Australia: The Land Where Time Began

A biography of the Australian continent 

Dicroidium Flora - Middle to Late Triassic 245-208 Ma

At the end of the Permian  and the start of the Triassic was a warm, wet time. There was a sudden appearance of new flora characterised by the first forked-frond Seed-ferns, Podocarp Conifers, Cycadophytes, ferns, Ginkgos. During this time the Glossopterids drop out of the fossil record. During the Triassic, the climate was changing to become hotter and drier, this led to the development of drought-resistant adaptations in some plants of the Middle and Late Triassic. The flora of this period is characterised by Dicroidium Flora

In the Triassic, the climate was warm to hot, and there was a strongly seasonal rainfall regime. It is believed there was probably a rapid change form the cool temperate climate that characterised most of the Permian to the warm, moist boundary between the Permian and the Triassic. Evidence for the climatic change comes from the Roof Shale Flora (Callipteroides Zone Flora) found at the top of coal sequences in the New South Wales South Coast coalmines, where a rich flora of conifers and Lycopods suddenly appeared and the Glossopterids just as suddenly disappeared.

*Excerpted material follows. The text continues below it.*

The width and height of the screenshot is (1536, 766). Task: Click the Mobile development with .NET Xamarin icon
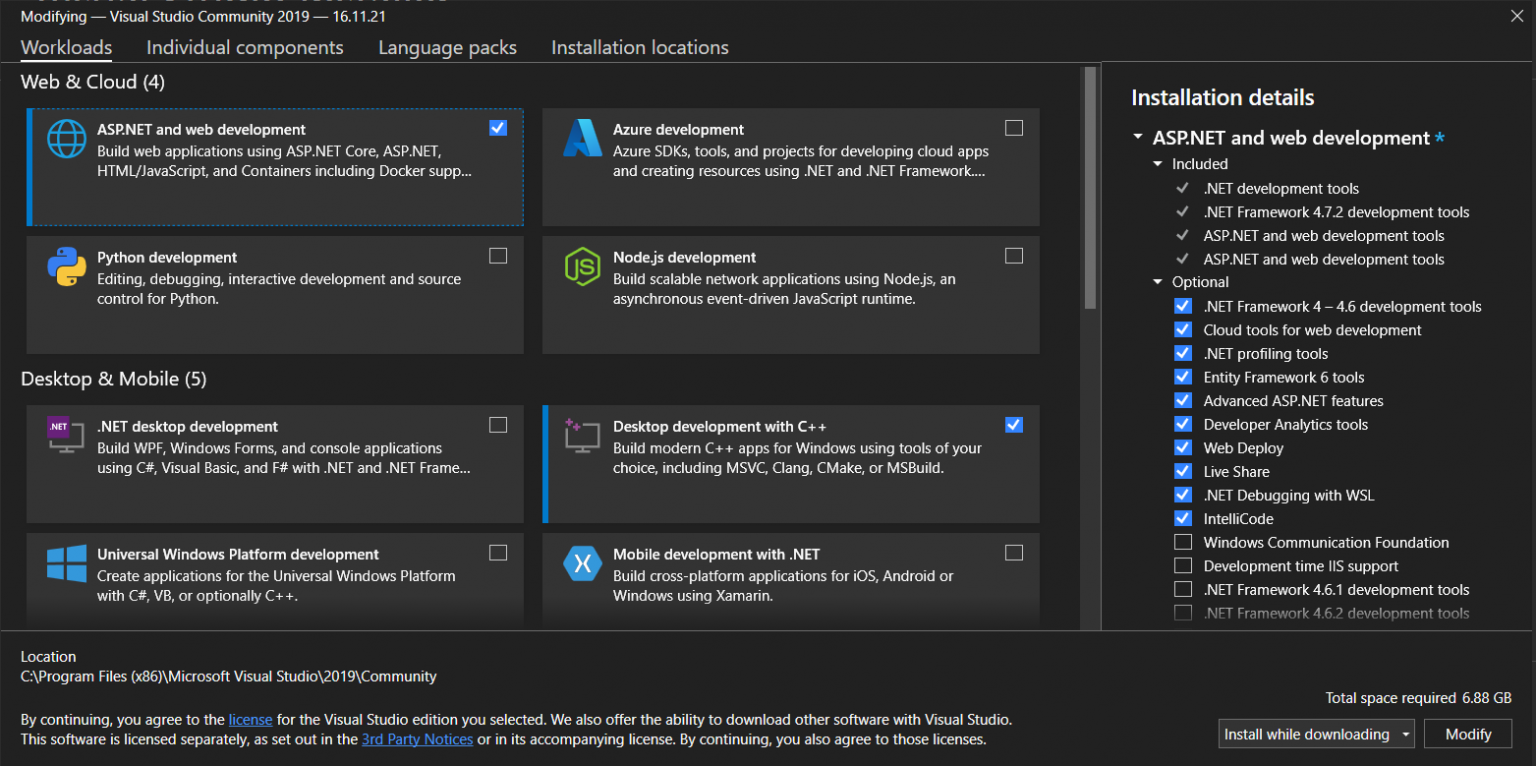click(x=582, y=563)
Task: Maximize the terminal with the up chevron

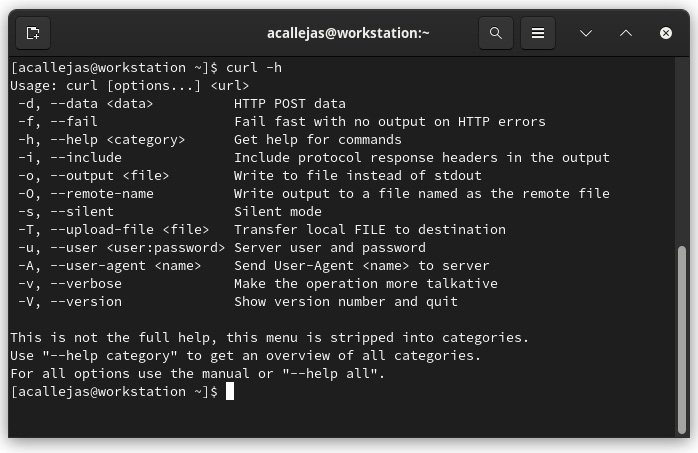Action: click(626, 33)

The Narabeen Group Flora from New South Wales also has characteristics associated with a warm, moist climate, with no signs of a marked seasonality of rainfall, with the large leaf foliose expression of the component of the species. Plants of this flora lack the xenophyll adaptations present during the later Triassic.

In the Middle to Late Triassic, the Dicroidium Flora displays characteristics associated with a warm to hot dry climate. Except for areas of South Australia, Leigh Creek, Tasmania, northeastern New South Wales, and southwestern Queensland,  the conditions conducive to coal formation were greatly reduced. In the inland areas the warm to hot climate with marked seasonal rainfall discouraged coal formation that had been supported during the Late Permian. The existence of Red Bed formations confirms an alternating sequence of long dry seasons and wet seasons with moderate precipitation.

The sea spread from Broome eastwards into the area between Geraldton and Carnarvon, then retreated in the Middle Triassic. In the Early Triassic, a marine transgression occurred in the North West Shelf area. This was followed by the formation of a river system and deltas near the Exmouth Plateau. At the end of the Triassic there was another transgression. In the Bowen Basin and Sydney Basin of eastern Australia, freshwater sedimentation was feature of the period. There was also volcanic activity on the continental shelf and land east of the basins.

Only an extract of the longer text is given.